The idea is to get the band from 0 to 100 mapped to the same color, then map the range 10 to 1000 uniformly from the lowest color to the mid color, then 1000 to 10000 from mid color to highest color.

I want this mapping because I'm using a divergent colormap RdYlGn_r and the critical value is at 1000, and values above 10000 and 100 are kind of outliers.

So I tried to use ColorbarBase with my own subclass of Normalizer since LogNorm, Normalizer, SymLogNorm, BoundaryNorm and PowerNorm doesn't seem suited for this task.

But the plot is blank (no errors)

import matplotlib.pyplot as plt
import matplotlib as mpl
import numpy as np

import traceback
import warnings
import sys


plt.close('all')
fig,ax = plt.subplots(1,1)

class MyNorm(mpl.colors.Normalize):

    def __call__(self, value, clip=True):

        if clip is None:
            clip = self.clip

        clip=False
        result, is_scalar = self.process_value(value)

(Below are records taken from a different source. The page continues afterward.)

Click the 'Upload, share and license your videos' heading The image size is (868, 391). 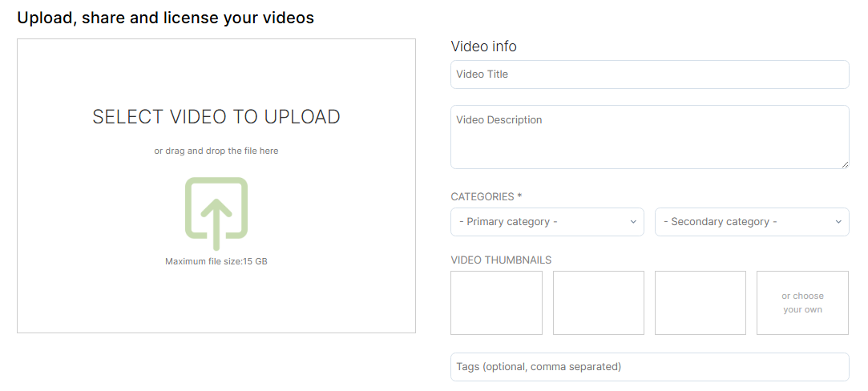[166, 18]
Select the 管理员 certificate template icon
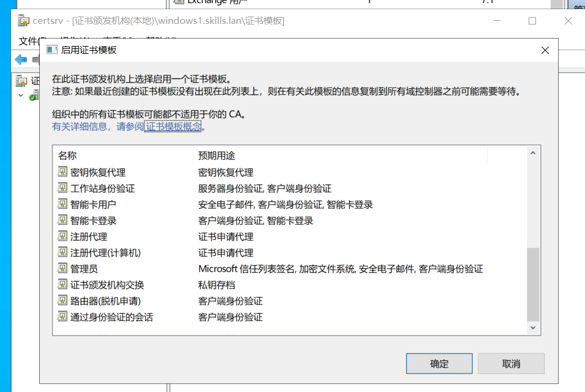This screenshot has height=392, width=585. point(62,268)
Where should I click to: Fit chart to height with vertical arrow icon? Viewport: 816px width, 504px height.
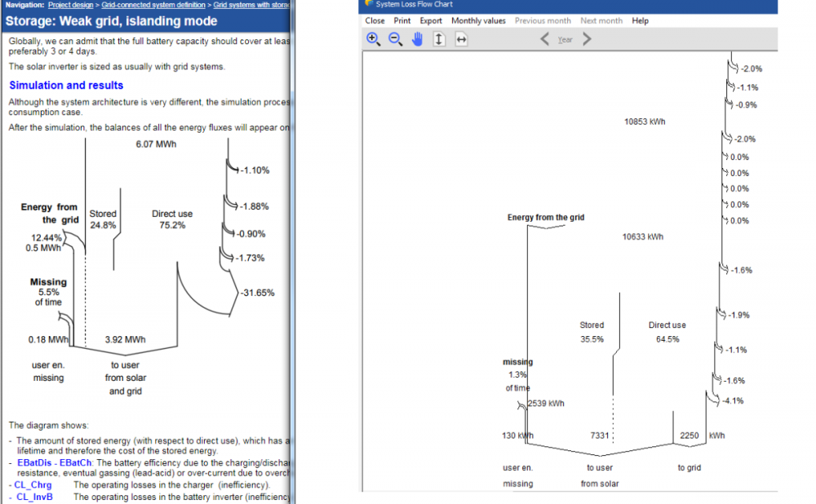click(x=439, y=39)
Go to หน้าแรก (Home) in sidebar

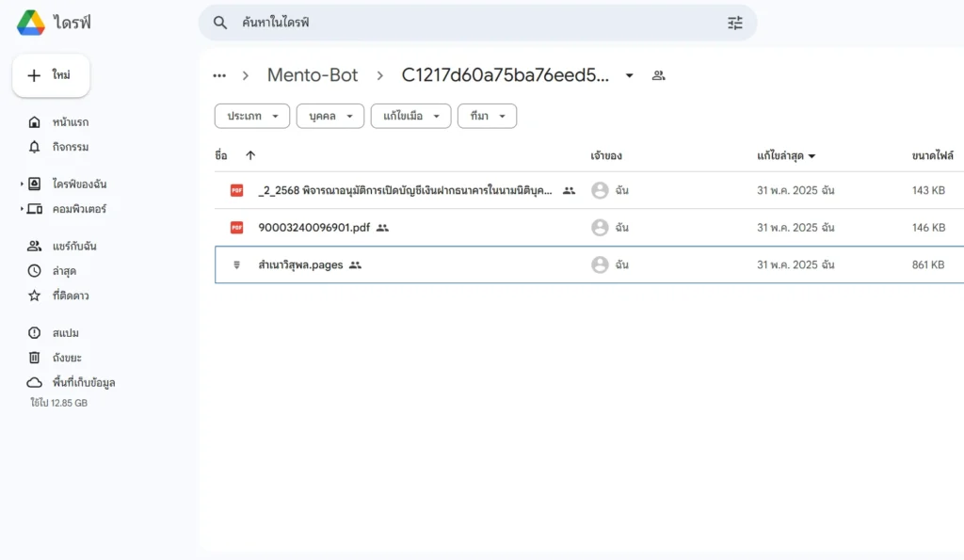click(x=70, y=122)
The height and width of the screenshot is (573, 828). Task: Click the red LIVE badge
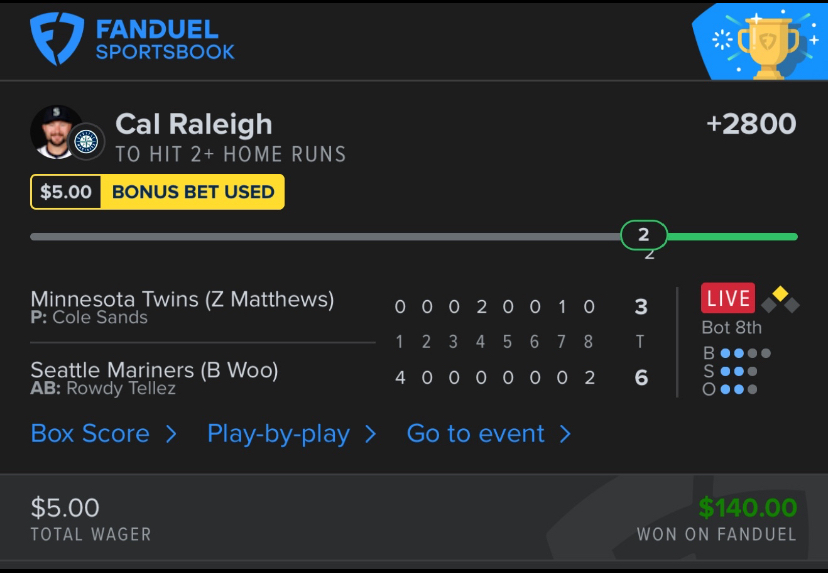click(728, 298)
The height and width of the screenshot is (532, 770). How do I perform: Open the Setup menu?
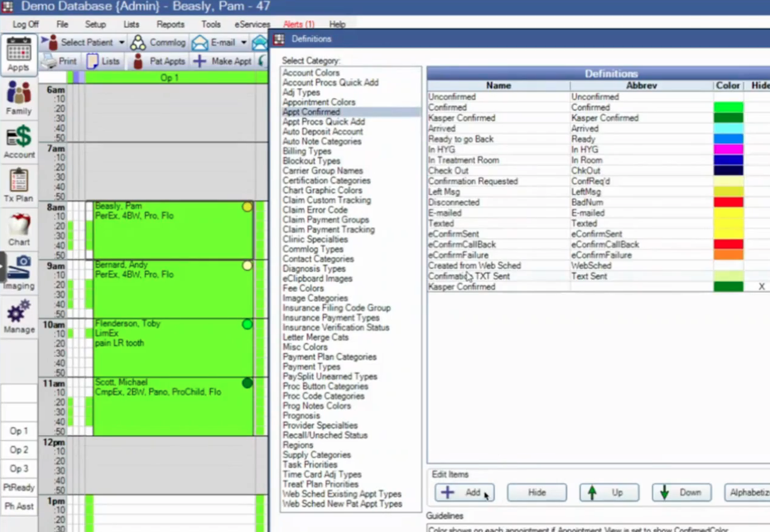coord(95,25)
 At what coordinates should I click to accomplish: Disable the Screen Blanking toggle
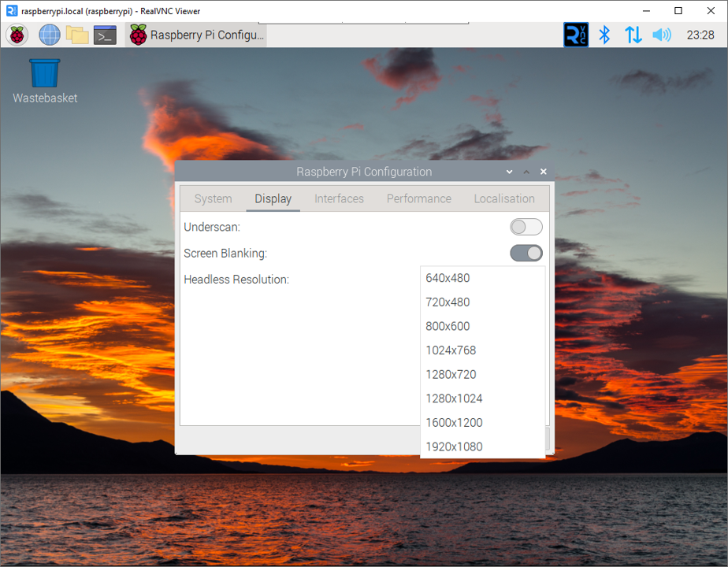[x=526, y=253]
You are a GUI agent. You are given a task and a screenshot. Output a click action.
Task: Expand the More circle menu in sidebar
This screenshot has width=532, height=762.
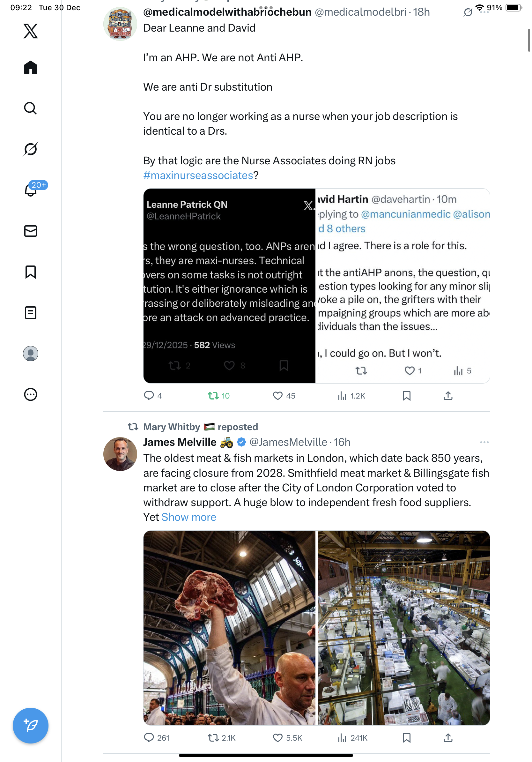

        self.autoscale_None(result)
        # Convert at least to float, without losing precision.
        (vmin,), _ = self.process_value(self.vmin)
        (vmax,), _ = self.process_value(self.vmax)


        if vmin == vmax:
            result.fill(0)   # Or should it be all masked?  Or 0.5?
        elif vmin > vmax:
            raise ValueError("minvalue must be less than or equal to maxvalue")
        else:
            if clip:
                mask = np.ma.getmask(result)
                result = np.ma.array(np.clip(result.filled(vmax), vmin, vmax),
                                     mask=mask)
            # ma division is very slow; we can take a shortcut
            resdat = result.data        
            resdat = np.interp(resdat, [0,100, 1000, 10000, 120000], [0.00, 0.00, 0.5, 1,1])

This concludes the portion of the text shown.